Where in the records does the word "beside" appear? Copy each line that holds it.

Saved entries:

+-------+

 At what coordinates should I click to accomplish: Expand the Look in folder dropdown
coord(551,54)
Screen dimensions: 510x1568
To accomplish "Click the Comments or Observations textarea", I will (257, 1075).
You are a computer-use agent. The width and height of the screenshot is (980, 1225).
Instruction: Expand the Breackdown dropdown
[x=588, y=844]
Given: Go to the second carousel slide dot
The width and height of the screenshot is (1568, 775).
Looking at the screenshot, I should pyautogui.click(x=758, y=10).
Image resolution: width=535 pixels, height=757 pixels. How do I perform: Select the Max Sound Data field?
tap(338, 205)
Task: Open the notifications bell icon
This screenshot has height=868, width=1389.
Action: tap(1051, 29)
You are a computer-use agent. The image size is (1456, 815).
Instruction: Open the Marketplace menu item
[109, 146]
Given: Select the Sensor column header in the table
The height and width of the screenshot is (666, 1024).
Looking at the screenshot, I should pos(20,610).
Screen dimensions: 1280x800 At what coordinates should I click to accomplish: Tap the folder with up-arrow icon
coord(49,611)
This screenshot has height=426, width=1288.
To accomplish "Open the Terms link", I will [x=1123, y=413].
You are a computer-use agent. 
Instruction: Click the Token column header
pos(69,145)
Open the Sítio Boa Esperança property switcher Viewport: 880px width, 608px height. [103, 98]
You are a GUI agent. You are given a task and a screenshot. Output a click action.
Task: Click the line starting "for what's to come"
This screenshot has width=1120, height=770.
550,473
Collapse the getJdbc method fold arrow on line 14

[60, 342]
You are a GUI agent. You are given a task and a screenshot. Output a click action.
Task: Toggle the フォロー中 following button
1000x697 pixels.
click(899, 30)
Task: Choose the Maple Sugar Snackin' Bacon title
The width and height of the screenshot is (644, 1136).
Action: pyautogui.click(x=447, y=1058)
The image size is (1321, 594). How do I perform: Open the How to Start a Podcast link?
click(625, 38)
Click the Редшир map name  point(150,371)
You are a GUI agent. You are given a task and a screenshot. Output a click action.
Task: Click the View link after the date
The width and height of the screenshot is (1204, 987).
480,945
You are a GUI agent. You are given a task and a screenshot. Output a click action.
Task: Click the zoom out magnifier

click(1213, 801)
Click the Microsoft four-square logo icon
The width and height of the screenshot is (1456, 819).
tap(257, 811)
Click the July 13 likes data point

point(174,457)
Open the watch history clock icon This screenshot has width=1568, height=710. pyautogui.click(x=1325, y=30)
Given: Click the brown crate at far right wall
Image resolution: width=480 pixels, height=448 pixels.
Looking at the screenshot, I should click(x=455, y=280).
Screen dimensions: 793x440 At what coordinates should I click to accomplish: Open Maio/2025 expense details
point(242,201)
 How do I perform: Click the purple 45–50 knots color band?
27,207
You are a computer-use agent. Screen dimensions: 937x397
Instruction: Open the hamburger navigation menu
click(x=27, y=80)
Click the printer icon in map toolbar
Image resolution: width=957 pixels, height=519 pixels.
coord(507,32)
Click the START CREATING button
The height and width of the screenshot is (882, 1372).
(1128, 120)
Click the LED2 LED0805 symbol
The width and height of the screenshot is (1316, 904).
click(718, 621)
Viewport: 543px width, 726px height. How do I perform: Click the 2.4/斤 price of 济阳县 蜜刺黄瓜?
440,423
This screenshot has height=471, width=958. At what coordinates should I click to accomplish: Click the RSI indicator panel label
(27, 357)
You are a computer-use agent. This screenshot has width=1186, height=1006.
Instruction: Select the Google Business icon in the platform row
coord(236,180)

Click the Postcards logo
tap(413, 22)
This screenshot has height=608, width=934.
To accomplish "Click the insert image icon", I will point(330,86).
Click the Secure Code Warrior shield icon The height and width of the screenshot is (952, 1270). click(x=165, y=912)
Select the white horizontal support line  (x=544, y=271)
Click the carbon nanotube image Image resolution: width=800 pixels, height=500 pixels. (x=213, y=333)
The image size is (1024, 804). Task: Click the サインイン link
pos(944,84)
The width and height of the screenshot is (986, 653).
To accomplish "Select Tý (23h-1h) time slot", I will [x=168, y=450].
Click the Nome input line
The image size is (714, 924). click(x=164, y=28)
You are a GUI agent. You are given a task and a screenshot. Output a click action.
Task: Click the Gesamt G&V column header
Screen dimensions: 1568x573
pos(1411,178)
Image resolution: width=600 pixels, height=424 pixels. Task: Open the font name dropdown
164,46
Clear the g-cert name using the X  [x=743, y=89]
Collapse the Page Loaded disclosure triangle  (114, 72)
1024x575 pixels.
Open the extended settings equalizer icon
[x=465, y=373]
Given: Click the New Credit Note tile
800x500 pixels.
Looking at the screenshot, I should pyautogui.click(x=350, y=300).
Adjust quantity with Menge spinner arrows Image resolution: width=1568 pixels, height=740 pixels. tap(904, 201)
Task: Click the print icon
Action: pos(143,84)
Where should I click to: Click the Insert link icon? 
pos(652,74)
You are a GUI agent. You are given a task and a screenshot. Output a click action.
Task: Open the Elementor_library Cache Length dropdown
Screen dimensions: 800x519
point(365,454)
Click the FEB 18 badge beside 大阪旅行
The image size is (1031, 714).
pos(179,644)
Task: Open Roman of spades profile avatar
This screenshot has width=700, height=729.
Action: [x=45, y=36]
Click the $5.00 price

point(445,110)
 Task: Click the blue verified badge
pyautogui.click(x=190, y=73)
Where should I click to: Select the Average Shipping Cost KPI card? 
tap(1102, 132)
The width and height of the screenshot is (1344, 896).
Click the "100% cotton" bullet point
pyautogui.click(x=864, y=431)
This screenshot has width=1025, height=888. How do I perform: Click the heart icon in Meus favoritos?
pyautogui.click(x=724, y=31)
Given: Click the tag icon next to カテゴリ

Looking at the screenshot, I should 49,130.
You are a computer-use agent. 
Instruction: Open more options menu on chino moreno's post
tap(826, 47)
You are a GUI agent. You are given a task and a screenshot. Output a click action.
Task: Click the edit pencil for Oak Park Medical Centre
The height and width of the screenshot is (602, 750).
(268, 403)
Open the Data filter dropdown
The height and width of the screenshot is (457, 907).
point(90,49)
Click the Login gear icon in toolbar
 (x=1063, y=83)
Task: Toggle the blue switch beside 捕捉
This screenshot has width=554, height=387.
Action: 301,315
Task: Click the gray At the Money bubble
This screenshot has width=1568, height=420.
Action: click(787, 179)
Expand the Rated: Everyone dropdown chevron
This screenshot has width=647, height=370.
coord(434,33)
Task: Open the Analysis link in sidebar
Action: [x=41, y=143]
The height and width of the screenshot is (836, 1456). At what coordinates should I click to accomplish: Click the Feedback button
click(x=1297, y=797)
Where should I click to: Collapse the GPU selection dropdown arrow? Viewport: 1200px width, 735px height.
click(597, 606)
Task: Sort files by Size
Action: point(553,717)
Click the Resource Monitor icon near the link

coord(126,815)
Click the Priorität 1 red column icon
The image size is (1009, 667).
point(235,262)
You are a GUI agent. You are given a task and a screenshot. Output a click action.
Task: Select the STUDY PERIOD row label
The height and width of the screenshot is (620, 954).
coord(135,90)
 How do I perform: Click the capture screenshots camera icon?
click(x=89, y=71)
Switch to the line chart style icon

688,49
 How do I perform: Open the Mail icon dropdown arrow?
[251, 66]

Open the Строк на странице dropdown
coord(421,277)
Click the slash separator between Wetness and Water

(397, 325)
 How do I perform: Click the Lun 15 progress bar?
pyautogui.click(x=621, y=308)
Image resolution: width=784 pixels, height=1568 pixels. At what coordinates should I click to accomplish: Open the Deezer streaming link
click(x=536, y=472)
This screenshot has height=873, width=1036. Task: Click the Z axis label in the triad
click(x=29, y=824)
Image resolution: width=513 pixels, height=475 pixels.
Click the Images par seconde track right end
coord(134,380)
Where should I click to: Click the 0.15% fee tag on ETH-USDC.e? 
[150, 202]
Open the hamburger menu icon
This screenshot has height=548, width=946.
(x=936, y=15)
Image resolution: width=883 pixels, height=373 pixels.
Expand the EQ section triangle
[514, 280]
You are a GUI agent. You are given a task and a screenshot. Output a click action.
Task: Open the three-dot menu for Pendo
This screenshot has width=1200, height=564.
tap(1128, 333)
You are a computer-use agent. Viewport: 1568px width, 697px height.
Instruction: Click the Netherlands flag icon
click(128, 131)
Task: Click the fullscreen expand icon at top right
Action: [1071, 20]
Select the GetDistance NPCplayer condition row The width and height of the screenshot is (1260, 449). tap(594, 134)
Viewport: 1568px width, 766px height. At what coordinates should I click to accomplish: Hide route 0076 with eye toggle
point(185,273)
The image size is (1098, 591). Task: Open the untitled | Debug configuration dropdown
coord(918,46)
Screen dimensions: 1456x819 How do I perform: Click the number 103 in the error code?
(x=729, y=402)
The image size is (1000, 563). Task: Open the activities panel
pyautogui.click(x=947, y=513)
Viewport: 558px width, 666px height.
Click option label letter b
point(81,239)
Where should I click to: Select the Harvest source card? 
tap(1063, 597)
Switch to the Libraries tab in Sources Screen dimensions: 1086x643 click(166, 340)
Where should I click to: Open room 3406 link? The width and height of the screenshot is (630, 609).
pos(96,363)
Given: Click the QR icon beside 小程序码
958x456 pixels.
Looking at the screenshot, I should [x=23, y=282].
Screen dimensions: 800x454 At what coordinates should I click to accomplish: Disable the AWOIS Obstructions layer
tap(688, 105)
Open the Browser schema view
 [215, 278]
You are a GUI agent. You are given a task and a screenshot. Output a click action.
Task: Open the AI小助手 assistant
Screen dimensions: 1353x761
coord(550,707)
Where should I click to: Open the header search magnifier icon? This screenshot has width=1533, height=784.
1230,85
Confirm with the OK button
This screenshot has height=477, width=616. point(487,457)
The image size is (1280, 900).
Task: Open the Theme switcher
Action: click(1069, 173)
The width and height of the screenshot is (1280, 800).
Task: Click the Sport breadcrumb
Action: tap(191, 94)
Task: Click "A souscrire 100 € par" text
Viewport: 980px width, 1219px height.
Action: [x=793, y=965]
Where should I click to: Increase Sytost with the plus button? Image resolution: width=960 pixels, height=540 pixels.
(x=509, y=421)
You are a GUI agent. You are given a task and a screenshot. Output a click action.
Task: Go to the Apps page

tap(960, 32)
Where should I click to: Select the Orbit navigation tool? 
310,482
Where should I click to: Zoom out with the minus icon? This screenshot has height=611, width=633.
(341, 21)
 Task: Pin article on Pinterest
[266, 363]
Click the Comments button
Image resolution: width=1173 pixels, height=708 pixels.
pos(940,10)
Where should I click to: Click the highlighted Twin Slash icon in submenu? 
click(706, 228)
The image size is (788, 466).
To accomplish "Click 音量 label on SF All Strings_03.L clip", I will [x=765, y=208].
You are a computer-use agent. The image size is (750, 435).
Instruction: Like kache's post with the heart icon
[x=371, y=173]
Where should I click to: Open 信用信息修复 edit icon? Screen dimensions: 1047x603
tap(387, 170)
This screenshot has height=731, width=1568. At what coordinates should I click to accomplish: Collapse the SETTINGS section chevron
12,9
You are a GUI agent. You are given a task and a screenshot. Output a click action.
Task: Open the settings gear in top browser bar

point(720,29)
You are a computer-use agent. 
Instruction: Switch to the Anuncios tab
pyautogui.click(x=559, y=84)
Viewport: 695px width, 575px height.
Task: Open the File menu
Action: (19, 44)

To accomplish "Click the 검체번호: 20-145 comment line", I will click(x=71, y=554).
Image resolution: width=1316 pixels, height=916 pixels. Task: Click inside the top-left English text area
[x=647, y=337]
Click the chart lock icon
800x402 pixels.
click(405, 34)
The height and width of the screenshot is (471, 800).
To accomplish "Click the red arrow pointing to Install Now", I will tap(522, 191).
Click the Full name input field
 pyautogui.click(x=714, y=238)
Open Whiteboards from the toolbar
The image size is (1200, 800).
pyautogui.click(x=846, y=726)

+-------+

*SOLUTION TO THIS PROBLEM*
Click the FEB 18 badge beside 大阪旅行
Task: Toggle the blue switch beside 捕捉
Given: Click the QR icon beside 小程序码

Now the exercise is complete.